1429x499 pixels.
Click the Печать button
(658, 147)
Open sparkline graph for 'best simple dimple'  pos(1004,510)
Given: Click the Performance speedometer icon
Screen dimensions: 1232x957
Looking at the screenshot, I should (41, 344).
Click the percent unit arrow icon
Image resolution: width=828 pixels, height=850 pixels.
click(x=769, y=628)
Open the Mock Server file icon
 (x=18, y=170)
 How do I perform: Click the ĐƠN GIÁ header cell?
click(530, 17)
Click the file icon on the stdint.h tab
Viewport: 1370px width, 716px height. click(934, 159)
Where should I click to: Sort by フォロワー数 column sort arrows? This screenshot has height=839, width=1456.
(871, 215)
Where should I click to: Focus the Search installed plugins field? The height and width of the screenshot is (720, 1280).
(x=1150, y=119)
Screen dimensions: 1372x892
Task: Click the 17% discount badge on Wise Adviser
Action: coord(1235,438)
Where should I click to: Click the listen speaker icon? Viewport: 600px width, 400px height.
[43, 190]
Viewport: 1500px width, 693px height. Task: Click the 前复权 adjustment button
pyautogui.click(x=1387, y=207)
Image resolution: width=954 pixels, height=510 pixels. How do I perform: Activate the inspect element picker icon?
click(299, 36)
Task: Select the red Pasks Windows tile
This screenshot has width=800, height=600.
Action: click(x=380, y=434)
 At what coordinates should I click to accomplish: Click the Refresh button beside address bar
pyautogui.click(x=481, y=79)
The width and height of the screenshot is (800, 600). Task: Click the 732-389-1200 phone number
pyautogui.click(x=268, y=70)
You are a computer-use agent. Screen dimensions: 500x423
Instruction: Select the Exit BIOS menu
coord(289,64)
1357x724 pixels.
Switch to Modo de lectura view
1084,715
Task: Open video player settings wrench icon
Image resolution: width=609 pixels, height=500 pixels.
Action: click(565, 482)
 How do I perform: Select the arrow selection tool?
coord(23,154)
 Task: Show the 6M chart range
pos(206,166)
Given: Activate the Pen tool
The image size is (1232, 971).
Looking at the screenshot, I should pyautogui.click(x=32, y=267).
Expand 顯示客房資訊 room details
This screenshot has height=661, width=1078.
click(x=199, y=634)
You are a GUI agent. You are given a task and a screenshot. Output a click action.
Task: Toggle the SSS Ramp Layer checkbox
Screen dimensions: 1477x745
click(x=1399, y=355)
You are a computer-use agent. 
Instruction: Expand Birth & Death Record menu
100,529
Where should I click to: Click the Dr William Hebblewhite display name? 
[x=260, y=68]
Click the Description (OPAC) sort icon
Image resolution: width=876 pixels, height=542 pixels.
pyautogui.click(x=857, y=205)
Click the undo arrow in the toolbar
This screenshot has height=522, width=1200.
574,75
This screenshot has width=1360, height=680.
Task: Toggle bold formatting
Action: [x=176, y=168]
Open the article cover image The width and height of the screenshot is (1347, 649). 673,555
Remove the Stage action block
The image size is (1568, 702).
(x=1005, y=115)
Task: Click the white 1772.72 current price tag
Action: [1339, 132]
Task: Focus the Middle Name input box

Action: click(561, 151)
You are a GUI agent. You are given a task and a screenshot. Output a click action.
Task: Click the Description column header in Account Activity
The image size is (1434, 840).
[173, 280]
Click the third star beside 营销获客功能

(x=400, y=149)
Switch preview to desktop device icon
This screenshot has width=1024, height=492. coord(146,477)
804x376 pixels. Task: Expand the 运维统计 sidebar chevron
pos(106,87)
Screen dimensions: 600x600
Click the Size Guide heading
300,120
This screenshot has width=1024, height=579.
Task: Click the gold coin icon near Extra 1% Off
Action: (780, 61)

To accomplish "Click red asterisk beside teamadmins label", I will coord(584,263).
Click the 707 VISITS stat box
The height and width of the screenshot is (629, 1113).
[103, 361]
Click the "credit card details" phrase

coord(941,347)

==========

» **Your objective**:
Gather each line of the listing that holds the string "agent".

» **Result of the exercise**:
You are a computer-use agent. Screen dimensions: 500x423
You are a GUI agent. You are given a task and a screenshot. Output a click action.
You are a computer-use agent. 
You are a GUI agent. You are given a task and a screenshot. Output a click action.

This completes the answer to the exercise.